花巻市の住宅地の一角に、かなり太い土管をタテに置いたような奇妙な建造物が置かれたスペースがあります。

見ると、土管のような円柱の周りにはレンガが張り付けられています。
これはいったい何か。
公園の中に、その機能を説明する表示板がありました。
この建造物の名前は「花巻防空監視哨聴音壕跡」。
昭和17年にこの場所につくられました。
現在はおよそ3メートルの高さの哨聴音壕がむき出しの状態で置かれていますが、作られたころにはそのほとんどが土に埋もれ、上には茅葺きの屋根ががかけられていました。


その役割は、空襲のために飛行機が接近していることをいち早く察知することにありました。
哨音壕の中にいた兵隊はひたすら外部の音に耳をすませ、飛行機の爆音が聞こえると急いで陸軍部隊に電話で知らせていました。

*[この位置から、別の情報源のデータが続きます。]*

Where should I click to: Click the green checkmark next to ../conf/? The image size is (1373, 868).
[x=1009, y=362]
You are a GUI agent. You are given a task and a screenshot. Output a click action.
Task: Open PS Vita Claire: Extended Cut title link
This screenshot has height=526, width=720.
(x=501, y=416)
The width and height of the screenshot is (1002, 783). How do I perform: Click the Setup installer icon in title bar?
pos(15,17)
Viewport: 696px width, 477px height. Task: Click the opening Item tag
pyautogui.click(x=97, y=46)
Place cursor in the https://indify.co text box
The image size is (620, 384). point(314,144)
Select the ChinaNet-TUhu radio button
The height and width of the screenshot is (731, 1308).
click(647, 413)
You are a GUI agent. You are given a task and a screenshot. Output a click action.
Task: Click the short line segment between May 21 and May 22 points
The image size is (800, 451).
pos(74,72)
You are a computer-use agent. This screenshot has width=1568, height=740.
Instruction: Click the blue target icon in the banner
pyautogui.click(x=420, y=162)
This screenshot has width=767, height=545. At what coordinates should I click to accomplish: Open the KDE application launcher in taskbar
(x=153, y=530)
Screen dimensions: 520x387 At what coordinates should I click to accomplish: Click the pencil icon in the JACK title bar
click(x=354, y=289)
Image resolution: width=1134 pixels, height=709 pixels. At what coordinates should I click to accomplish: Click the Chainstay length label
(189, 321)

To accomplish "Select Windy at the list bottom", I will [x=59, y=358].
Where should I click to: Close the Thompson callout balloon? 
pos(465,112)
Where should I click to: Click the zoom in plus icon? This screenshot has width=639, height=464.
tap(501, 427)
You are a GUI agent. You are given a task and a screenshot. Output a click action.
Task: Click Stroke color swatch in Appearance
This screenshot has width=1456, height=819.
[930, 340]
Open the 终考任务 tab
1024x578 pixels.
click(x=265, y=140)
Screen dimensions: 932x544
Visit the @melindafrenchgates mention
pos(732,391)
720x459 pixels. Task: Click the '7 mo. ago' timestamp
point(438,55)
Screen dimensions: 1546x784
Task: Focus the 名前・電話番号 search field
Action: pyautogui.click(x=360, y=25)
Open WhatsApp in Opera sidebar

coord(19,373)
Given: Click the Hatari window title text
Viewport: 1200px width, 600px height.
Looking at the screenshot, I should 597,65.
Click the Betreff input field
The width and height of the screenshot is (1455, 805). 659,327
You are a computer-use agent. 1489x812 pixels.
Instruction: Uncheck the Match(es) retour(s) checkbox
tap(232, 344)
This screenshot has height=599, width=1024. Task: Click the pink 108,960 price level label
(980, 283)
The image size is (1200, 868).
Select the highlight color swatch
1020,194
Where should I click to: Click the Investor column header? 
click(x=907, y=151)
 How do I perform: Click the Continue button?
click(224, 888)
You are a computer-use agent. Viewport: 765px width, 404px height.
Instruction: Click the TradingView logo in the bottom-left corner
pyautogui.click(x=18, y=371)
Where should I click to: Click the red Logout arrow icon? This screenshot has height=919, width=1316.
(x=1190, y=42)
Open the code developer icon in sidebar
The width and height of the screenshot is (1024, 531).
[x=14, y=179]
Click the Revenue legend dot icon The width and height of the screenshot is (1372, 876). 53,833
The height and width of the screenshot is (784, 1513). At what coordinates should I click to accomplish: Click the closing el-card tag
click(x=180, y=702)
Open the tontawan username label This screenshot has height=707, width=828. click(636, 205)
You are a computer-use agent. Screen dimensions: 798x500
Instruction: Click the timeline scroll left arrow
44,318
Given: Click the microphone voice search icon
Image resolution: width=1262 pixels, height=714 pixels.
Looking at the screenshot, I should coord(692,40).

聴音壕のすぐ脇には「アメリカではすでにレーダーが開発されていた同じ時期、日本は人の耳を頼りに情報を得ていた。日本の設備技術が遅れていたことがわかります」と書かれた看板が設置されています。



終戦から79年。聴音壕跡は「自分たちの町にも戦争があった」ということを今に伝え、戦争の愚かさを今に伝え続けています。